- [Exercise instructions]:
a. List every metric that the passage on Core Web Vitals names as one of the Core Web Vitals.
b. According to the passage on Core Web Vitals, what does First Input Delay measure?
c. Copy out the wording of the passage on Core Web Vitals between "Straight up, Core" and "has likely loaded.", inclusive.

- [Passage]:
— Start —

Google Search Central Blog, in a post dated May 28, 2020 states: “The Chrome team announced Core Web Vitals, a set of metrics related to speed, responsiveness and visual stability, to help site owners measure user experience on the web. Today, we’re building on this work and providing an early look at an upcoming Search ranking change that incorporates these page experience metrics. We will introduce a new signal that combines Core Web Vitals with our existing signals for page experience to provide a holistic picture of the quality of a user’s experience on a web page.”

Straight up, Core Web Vitals is a, well, vital metric for any healthy website and critical to its long-term success. They are divided into three elements and described by web.dev as:

  • Largest Contentful Paint measures perceived load speed and marks the point in the page load timeline when the page’s main content has likely loaded.
  • First Input Delay measures responsiveness and quantifies the experience users feel when trying to first interact with the page.
  • Cumulative Layout Shift measures visual stability and quantifies the amount of unexpected layout shift of visible page content.

“Core Web Vitals are the subset of Web Vitals that apply to all web pages, should be measured by all site owners, and will be surfaced across all Google tools.”

If your site has underperformed during and after the core update and lost a major chunk of its traffic and rankings, you might want to check your site’s Core Web Vitals in Search Console and confirm everything is the way it is supposed to be. Sometimes there’s no looking at it, you just know if your website is slow and unresponsive with the page content constantly shifting while loading, you can’t blame the users for not sticking around your virtual property. It will increase your bounce rate and Google is bound to take notice of this shabby user experience and reward (rather punish) your website accordingly.

Keep Your Ads vs. Content Proportion in Check

Yes, ads bring in revenue. But they can also kill it if not done right. Ads should not come at a cost of ruining the user experience. Running aggressively designed ad template can make valuable content extremely difficult to find for the users. Soon, they are going to bounce off of that website and go to the one might be running low on quality content but high of how neatly it is presented without any distracting ad implementation. Remember that the Page Layout algorithm update that was launched 10 years ago is still very much in effect and continues to evolve.

— End —

- [Collected material]:
— Start —

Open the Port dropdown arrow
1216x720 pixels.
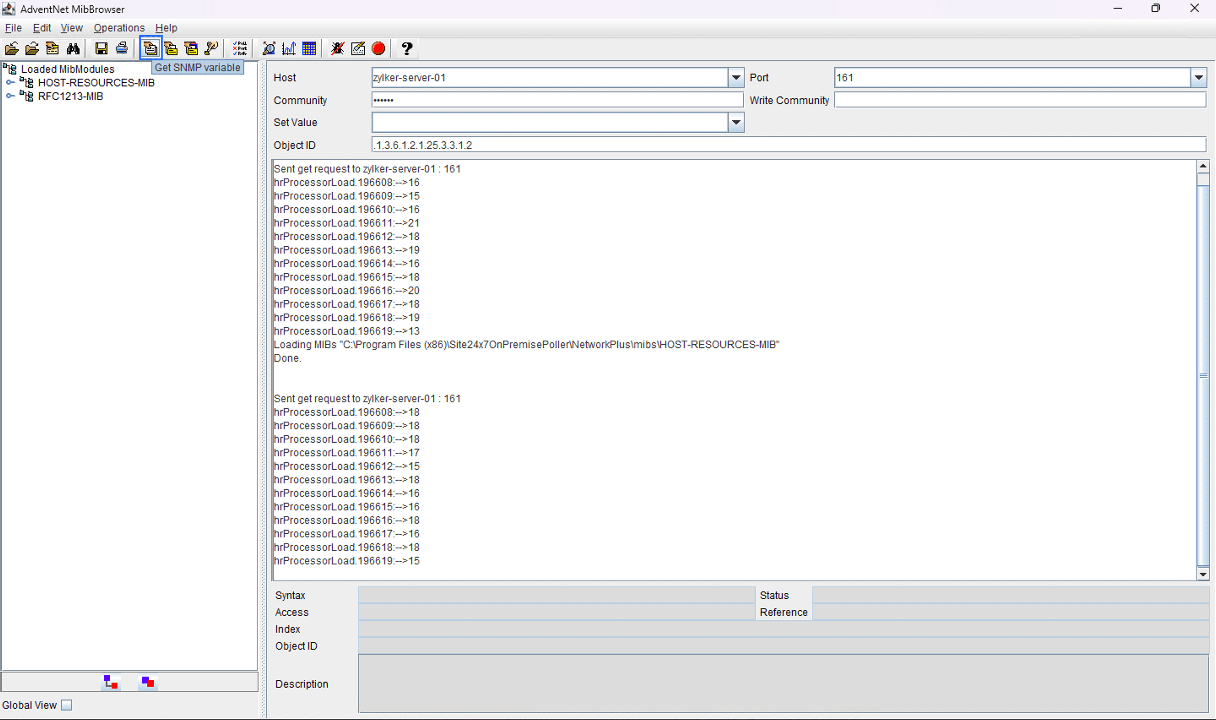(1199, 78)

— End —

- [Worked answers]:
a.
Largest Contentful Paint
First Input Delay
Cumulative Layout Shift

b. First Input Delay measures responsiveness.

c.
Straight up, Core Web Vitals is a, well, vital metric for any healthy website and critical to its long-term success. They are divided into three elements and described by web.dev as:

  • Largest Contentful Paint measures perceived load speed and marks the point in the page load timeline when the page’s main content has likely loaded.